What is the foreign service?

What is the foreign service?

The U.S. Foreign Service is having a moment.

     Men and women of the Foreign Service, who tackle tough and sometimes thankless jobs, are suddenly in the spotlight thanks to the ongoing impeachment inquiry. The focus is a phone call on July 25, during which President Donald Trump asked the Ukrainian president to investigate a theory involving 2016 election interference -- and also to probe into the activities of Hunter Biden, a onetime board member of a Ukrainian energy company and son of 2020 Democratic presidential candidate Joe Biden. 
     Foreign service officers, charged with putting American policy into action overseas, have testified that they became alarmed. As summed up in a letter by a whistleblower -- an anonymous government official -- these public servants feared Trump's actions could pose national security risks and undermine efforts to deter foreign interference in U.S. elections.
    So, what is the foreign service? Here is the rundown, along with links and resources for further study.

The history: Diplomacy has a long history. In monarchies, diplomatic officials were "members of royal or noble families and served as the personal representatives of sovereign rulers," explains Encyclopedia Britannica. "When governmental authority came to reside in institutions other than monarchs, diplomats became the representatives of the government in power."

Did the American colonies need diplomats? Before Americans won independence from England, the rebellious colonies saw the need to form relationships with European countries. Benjamin Franklin was appointed minister to France in 1778, according to the Benjamin Franklin Historical Society.
     Later, as the United States was forming its government, the need for diplomats was acknowledged by the framers of the U.S. Constitution. Article 2, Section 2, authorizes the president to appoint, by and with the advice and consent of the Senate, "ambassadors, other public ministers and consuls, judges of the Supreme Court, and all other officers of the United States."

How did the foreign service form? From 1789 until 1924, two distinct aspects of foreign policy took root, according to the U.S. Department of State's Office of the Historian. "The Diplomatic Service, which staffed U.S. legations and embassies, and the Consular Service, which was primarily responsible for promoting American commerce and assisting distressed American sailors, developed separately."
     The Consular Service was established in 1792 by an Act of Congress. Consuls didn't have to be U.S. citizens then, according to the State Department, and they didn't get a salary. They earned a living by "private trade or from fees charged for official services. It was not uncommon for consuls to have been merchants with business connections in the cities to which they had been appointed."
     That changed in 1856, with legislation that set up a pay scale for consuls. Later, in 1924, the Rogers Act, named for Rep.

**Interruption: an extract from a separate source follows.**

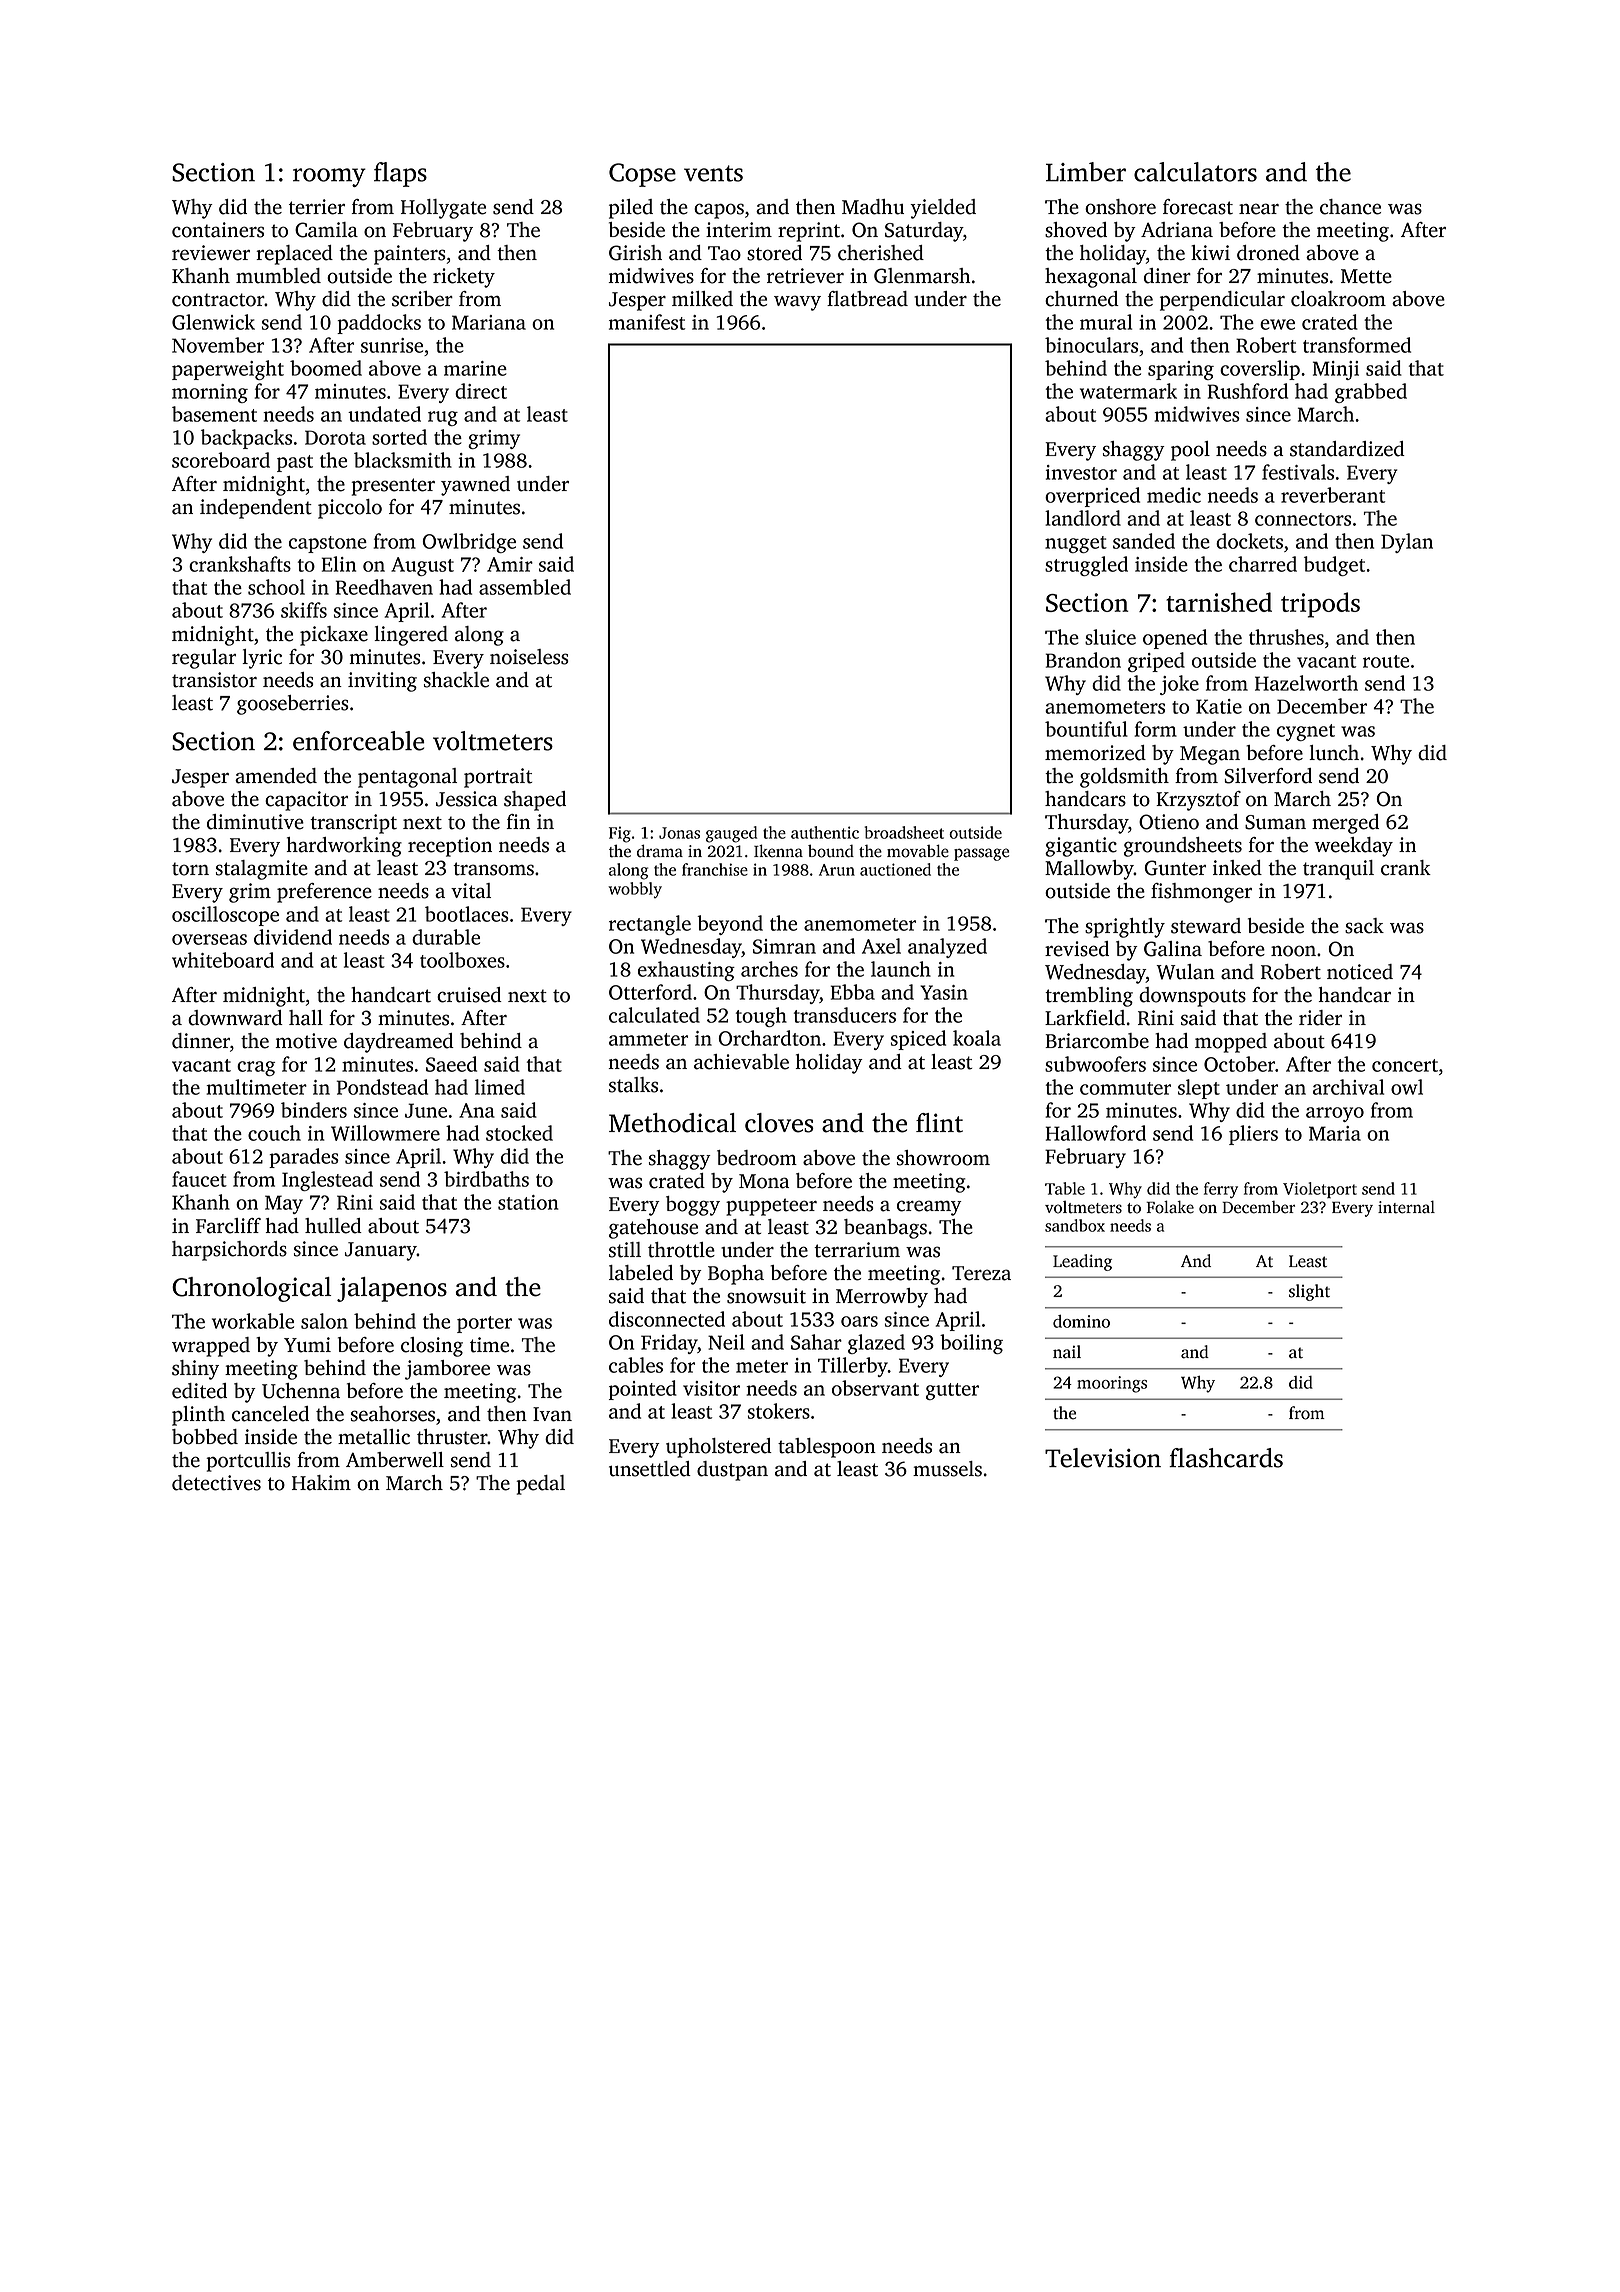  Describe the element at coordinates (650, 1469) in the document. I see `unsettled` at that location.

John Jacob Rogers of Massachusetts, unified the diplomatic and consular services.   

What's the difference between a diplomat and a consul? A diplomat, according to Merriam-Webster, is, "one employed or skilled in diplomacy (the art and practice of conducting negotiations between nations)."
     A consul, by definition is "an official appointed by a government to reside in a foreign country to represent the commercial interests of citizens of the appointing country."

What is the foreign service's mission? According to the U.S. State Department, the foreign service officer's mission is to "promote peace, support prosperity, and protect American citizens while advancing the interests of the U.S. abroad."
   The Foreign Service Act of 1980 describes members as "representative of the American people, aware of the principles and history of the United States and informed of current concerns and trends in American life, knowledgeable of the affairs, cultures, and languages of other countries, and available to serve in assignments throughout the world."